New research shows orcas in local waters are stressed because of a lack of salmon more than because of whale watching boats or toxins.
Scientists analyzed hormonal responses to stress that were measurable in whale scat, or poop.
A black Labrador Retriever named Tucker sniffs for scat -- a scent he's been trained to recognize as the fishy smell distinctive to southern resident killer whales.
"Our dogs can locate killer whale scat, can smell it over a mile away, regularly," said Sam Wasser, a University of Washington professor of biology.
Wasser, the "Guru of Doo-doo," and other researchers at the Center for Conservation Biology, have been gathering fecal samples, analyzing hormones in them to try to find out what may have caused a decline in the late 1990's in the number of orcas that visit Northwest Waters every summer.
"We learned that fish is all-important," Wasser said.
What his team has discovered is that nothing stresses orcas more than a lack of their main meal, Chinook salmon -- not boats of whale watchers or toxins such as PCBs that have entered their tissues.

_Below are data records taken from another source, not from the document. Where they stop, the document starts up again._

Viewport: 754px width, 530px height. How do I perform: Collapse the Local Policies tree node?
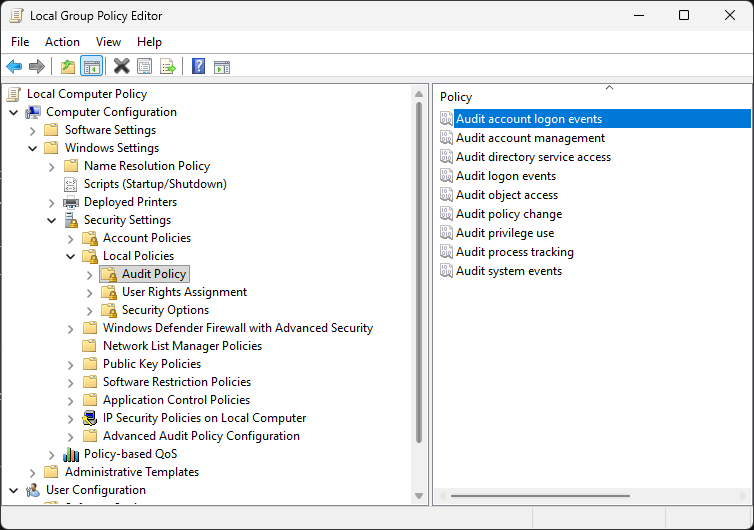[70, 256]
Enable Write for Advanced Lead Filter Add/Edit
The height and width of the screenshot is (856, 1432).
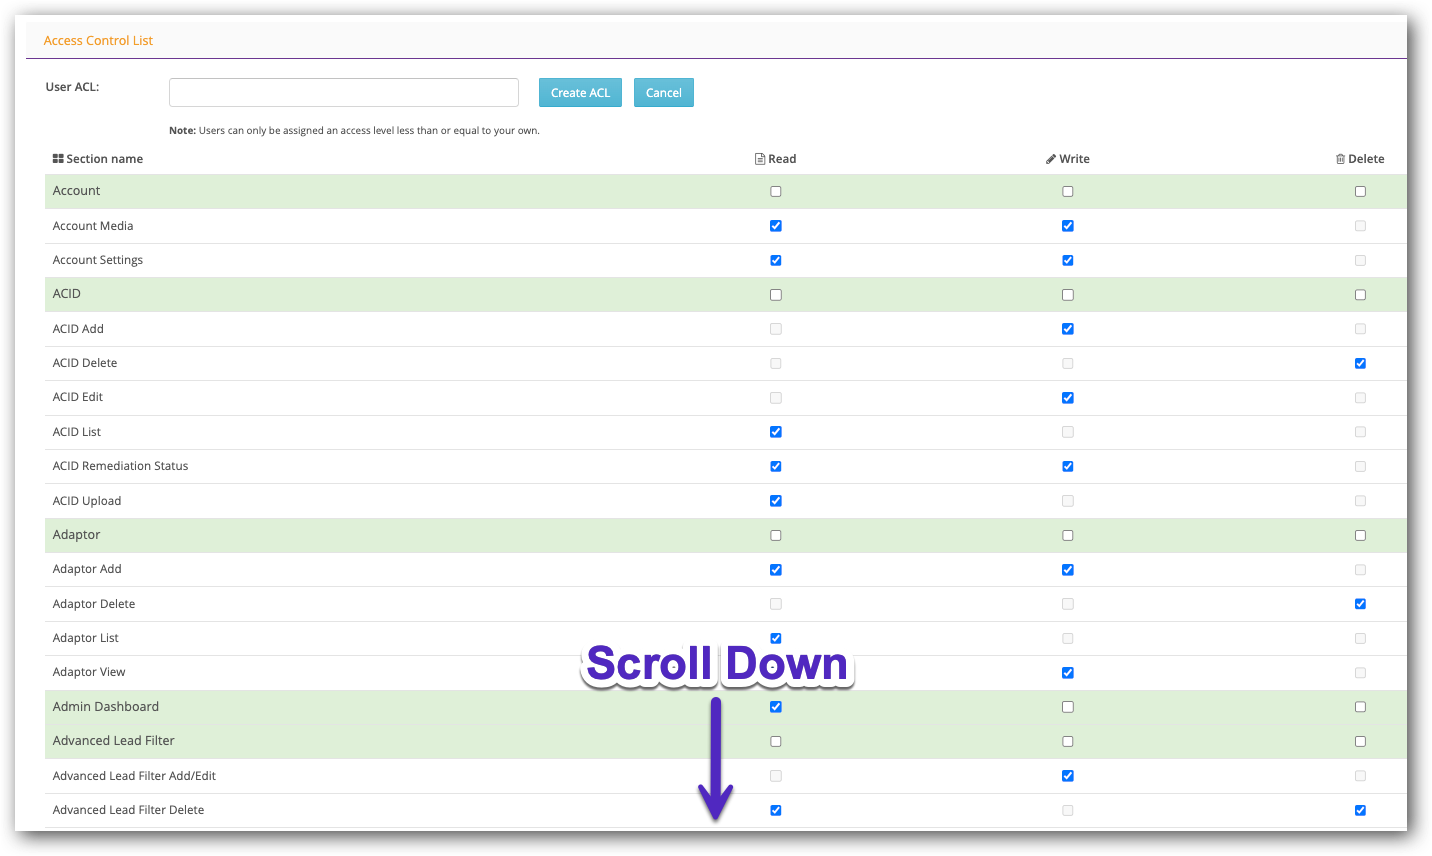tap(1067, 775)
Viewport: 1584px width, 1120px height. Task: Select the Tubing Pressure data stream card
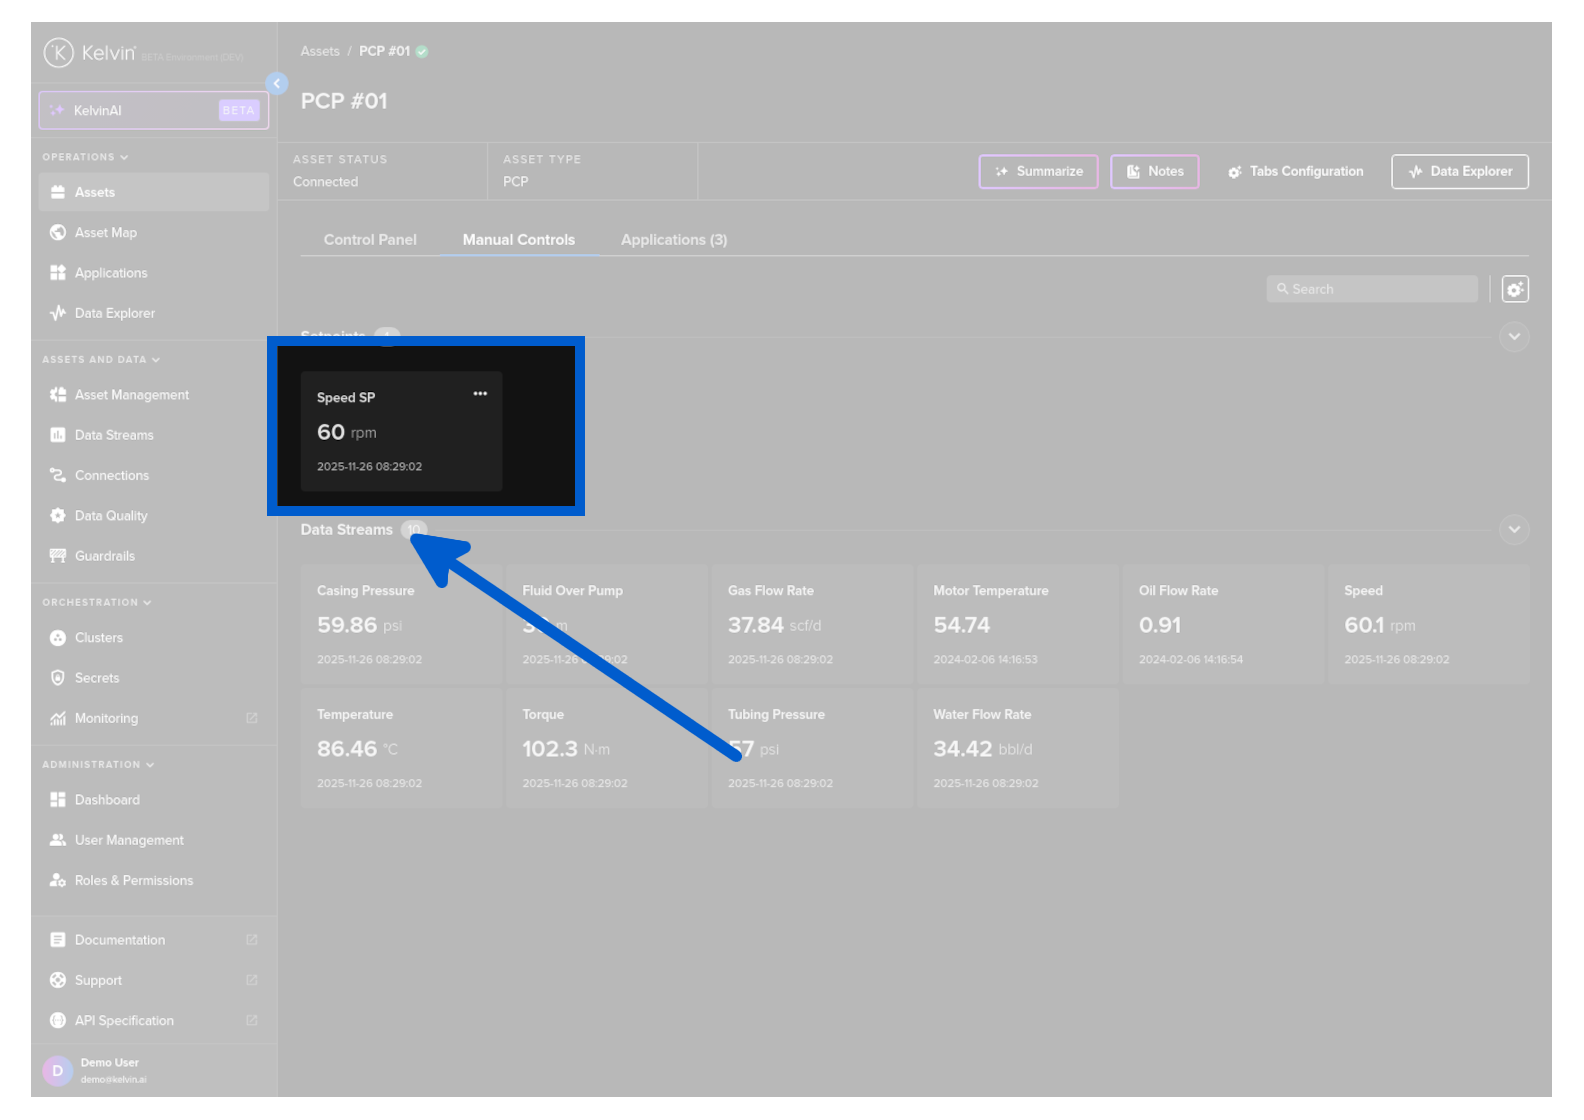812,748
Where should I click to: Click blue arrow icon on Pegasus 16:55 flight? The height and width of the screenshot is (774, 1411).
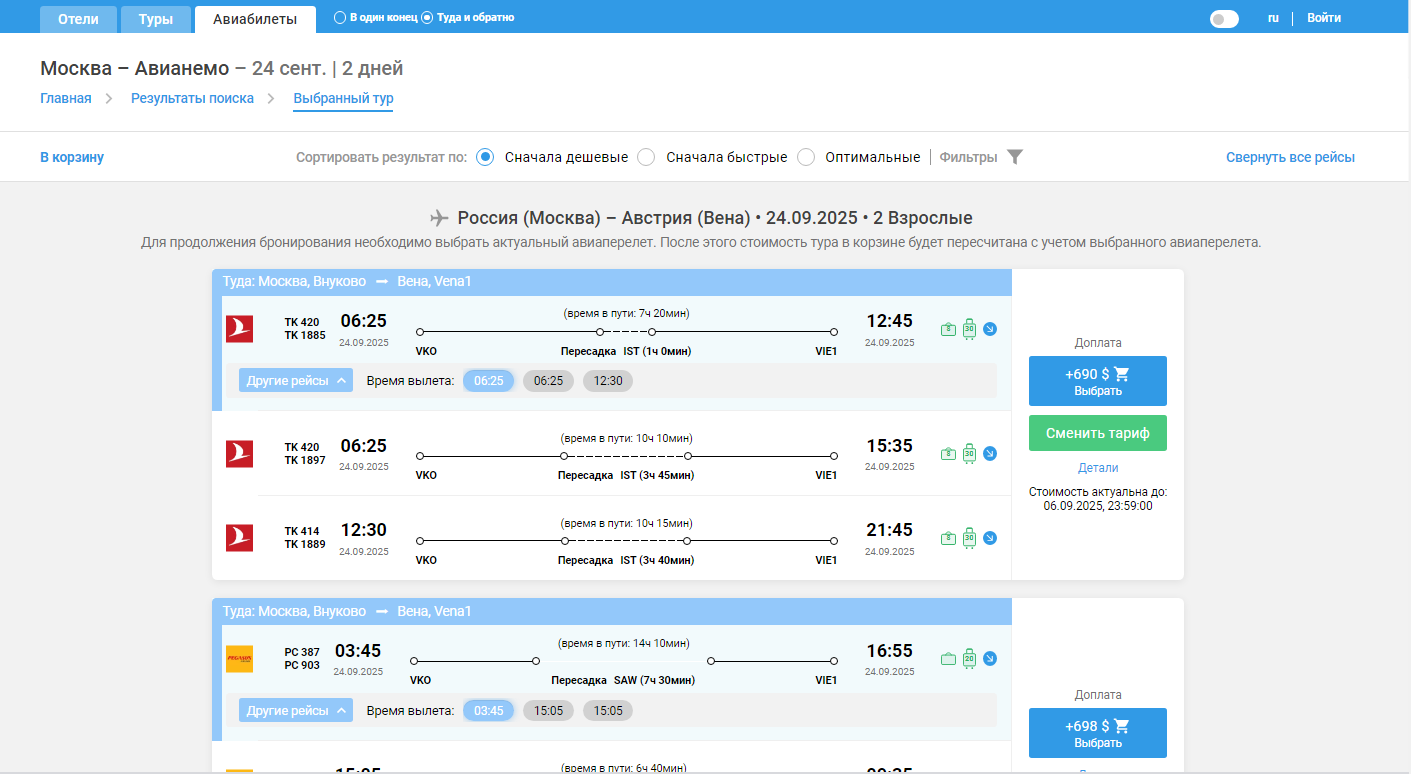pyautogui.click(x=990, y=659)
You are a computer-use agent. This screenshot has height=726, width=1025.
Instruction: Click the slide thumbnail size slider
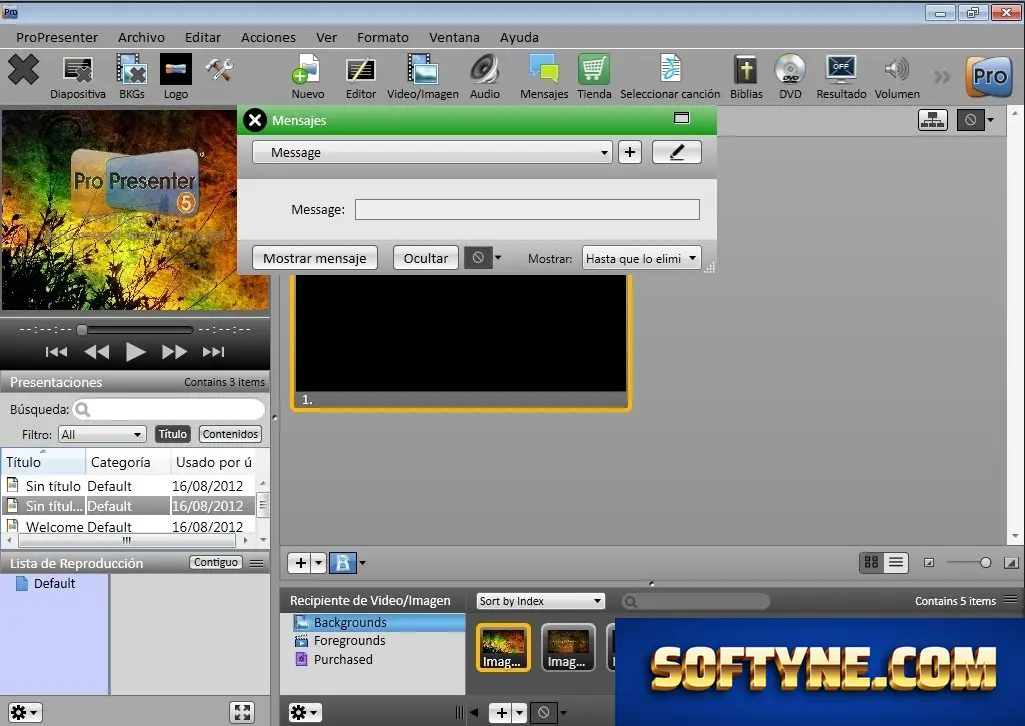(967, 563)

"What is clear to everyone is that we need to increase the total amount of fish," Wasser said.
It's not just the fish in Puget Sound waters, but the spring runs of Chinook that whales eat on their way to San Juans, possibly those that spawn in the Columbia River system.
That's why Wasser suggests taking another look at dams on that river that block fish passage to additional spawning habitat.
"Of course, taking a dam down is a huge deal, and we don't want to do that until we are very sure. But what is clear from this work is that we really need to look at that."